*Bacaan*.
=-=-=-=-=

Karya Ilmiah

 Revitalisasi Kompleks Miniatur Budaya Sulawesi Selatan di Kawasan Benteng Somba Opu untuk Menjaga Kearifan Budaya Lokal dalam Membangun Indonesia Maju 2030


PENDAHULUAN

Perkembangan teknologi yang semakin maju banyak membawa perubahan. Adanya berbagai teknologi yang dibuat manusia semakin mempermudah aktivitas manusia seperti penggunaan mesin. Selain dampak positif, perkembangan teknologi juga membawa dampak negatif, yaitu menggeser nilai-nilai kebudayaan lokal. Manusia yang selalu berfikir praktis perlahan meninggalkan kebudayaan tradisional yang terikat banyak norma. Kesadaran untuk menjaga kearifan lokal diperlukan untuk menjaganya dari kepunahan.

Kearifan lokal terbentuk sebagai keunggulan budaya masyarakat setempat maupun kondisi geografis. Dalam arti luas kearifan lokal merupakan produk budaya masa lalu yang terjadi secara terus menerus dan dijadikan pedoman hidup. Meskipun bernilai lokal tetapi nilai yang terkandung di dalamnya dianggap sangat universal (Sari, 2016).

Kearifan budaya lokal Indonesia harus dijaga karena merupakan ciri khas bangsa Indonesia walaupun zaman telah mengalami perkembangan IPTEK yang semakin maju. Bukan tidak mungkin Indonesia akan menjadi negara maju dengan tetap mempertahankan kearifan budaya lokal yang dimilikinya. Hal tersebut tentunya akan dikelola oleh SDM dari bangsa Indonesia sendiri dan pada tahun 2030 Indonesia akan mengalami bonus demografi.

 Bonus demografi adalah fenomena struktur penduduk menguntungkan  dari  sisi  pembangunan. Jumlah penduduk usia produktif (15-64 th)  sangat besar, sementara jumlah penduduk usia muda (0-14 tahun)  dan usia lanjut (65+) lebih sedikit. Di Indonesia bonus demografi akan dicapai kira-kira tahun 2020-2035. Hal ini diharapkan dapat dimanfaatkan dengan sebaik-baiknya sehingga mendapat keuntungan. Apabila pemanfaatan bonus demografi tidak berjalan dengan baik, maka Indonesia akan mendapat petaka (Dewi dkk, 2020).

=-=-=-=-=

*Soal A*.
Jawablah pertanyaan berikut berdasarkan teks tentang kearifan budaya lokal di atas.
(i) Apa dampak negatif perkembangan teknologi yang disebutkan teks?
(ii) Berapa rentang usia penduduk usia produktif?
(iii) Kira-kira pada tahun berapa bonus demografi akan dicapai di Indonesia?
*Soal B*.
Lanjutkan teks tentang kearifan budaya lokal di atas, mulai dari kalimat terakhirnya.

*Data hasil ekstraksi*.
=-=-=-=-=

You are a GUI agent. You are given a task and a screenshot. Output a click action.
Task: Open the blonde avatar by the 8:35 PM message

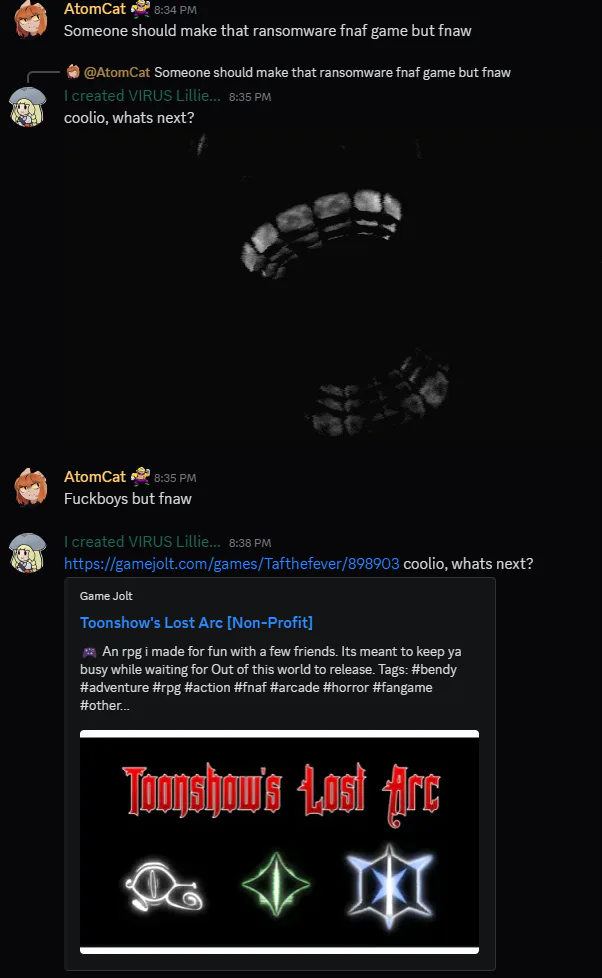pos(28,107)
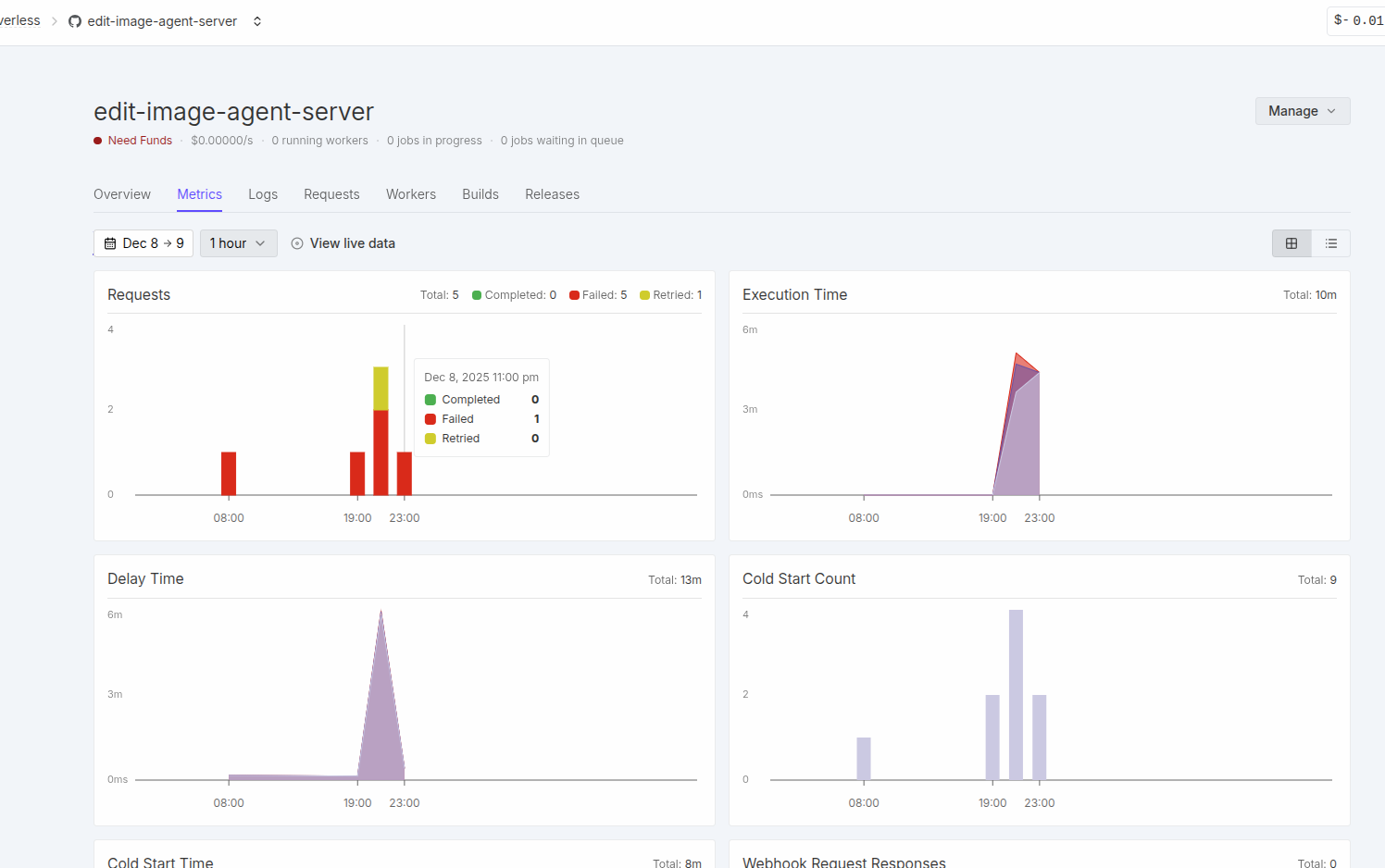Click the yellow Retried bar in Requests chart
Image resolution: width=1385 pixels, height=868 pixels.
pyautogui.click(x=381, y=388)
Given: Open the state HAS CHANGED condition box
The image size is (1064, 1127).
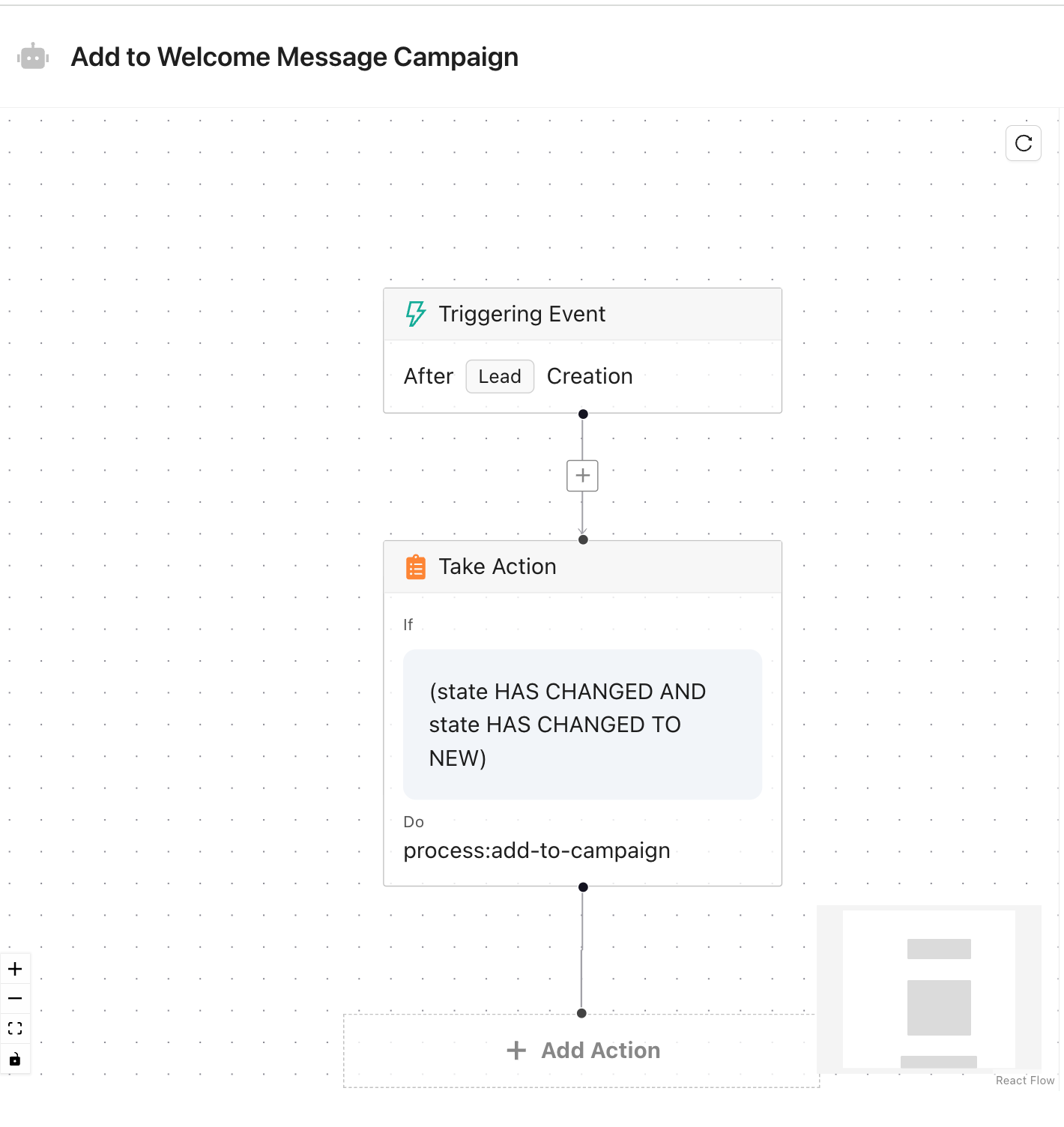Looking at the screenshot, I should pos(582,724).
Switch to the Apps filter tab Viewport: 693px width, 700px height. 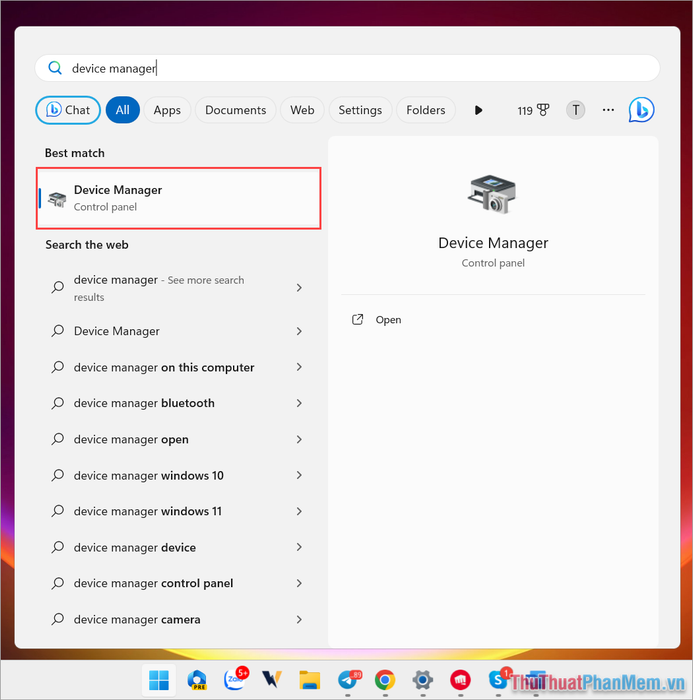pos(167,110)
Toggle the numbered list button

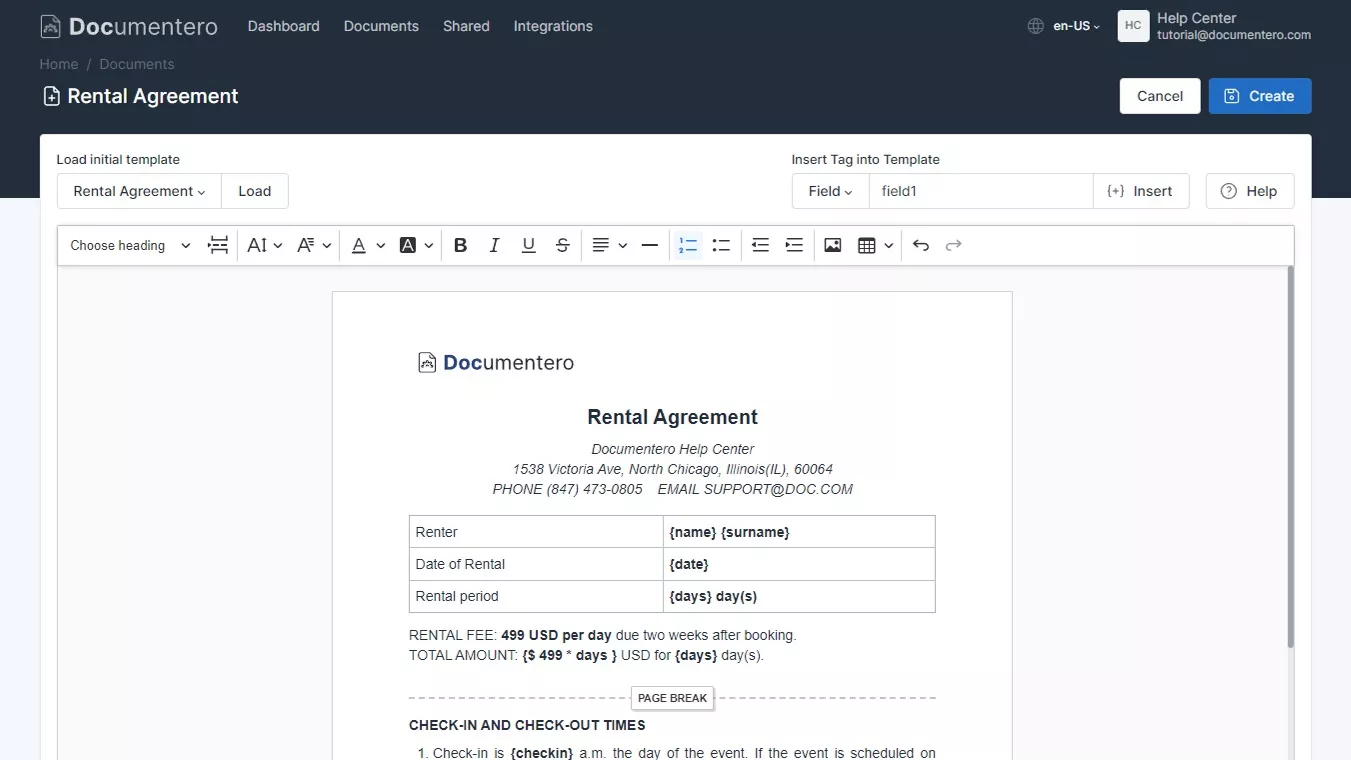687,246
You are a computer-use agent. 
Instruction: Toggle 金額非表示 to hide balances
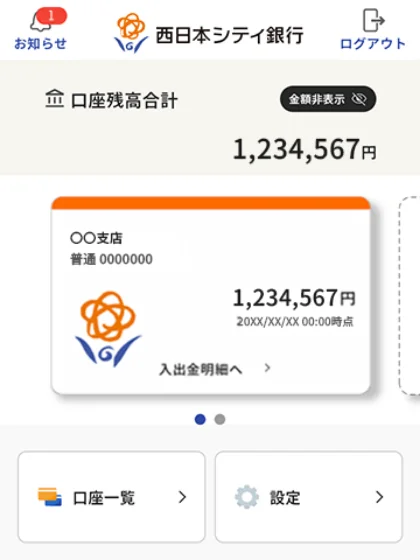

=-=-=-=-=

*Hasil Tugas A*.
(i) Perkembangan teknologi menggeser nilai-nilai kebudayaan lokal.
(ii) 15-64 tahun.
(iii) Kira-kira tahun 2020-2035.

*Hasil Tugas B*.
Oleh karena itu, kita sebagai pemuda harus memberikan kontribusi bagi bangsa untuk membangun Indonesia maju 2030. Pemuda sebagai agent of change harus melihat potensi yang dimiliki bangsa Indonesia, salah satunya pada bidang sosial budaya. Sudah tidak diragukan lagi kebudayaan yang dimiliki Indonesia karena keberagamannya. Kebudayaan tersebut harus dijaga dan dijadikan ciri untuk membangun negara Indonesia yang maju.

PEMBAHASAN

Kebudayaan yang berkembang di Indonesia sangat beragam seperti rumah tradisional setiap suku yang ada di Indonesia. Rumah tradisional merupakan bangunan rumah yang mencirikan atau khas bangunan suatu daerah di Indonesia yang melambangkan kebudayaan dan ciri khas masyarakat setempat. Indonesia dikenal sebagai negara yang memiliki keragaman  budaya, sehingga Indonesia memiliki banyak koleksi rumah adat (Pramono, 2017).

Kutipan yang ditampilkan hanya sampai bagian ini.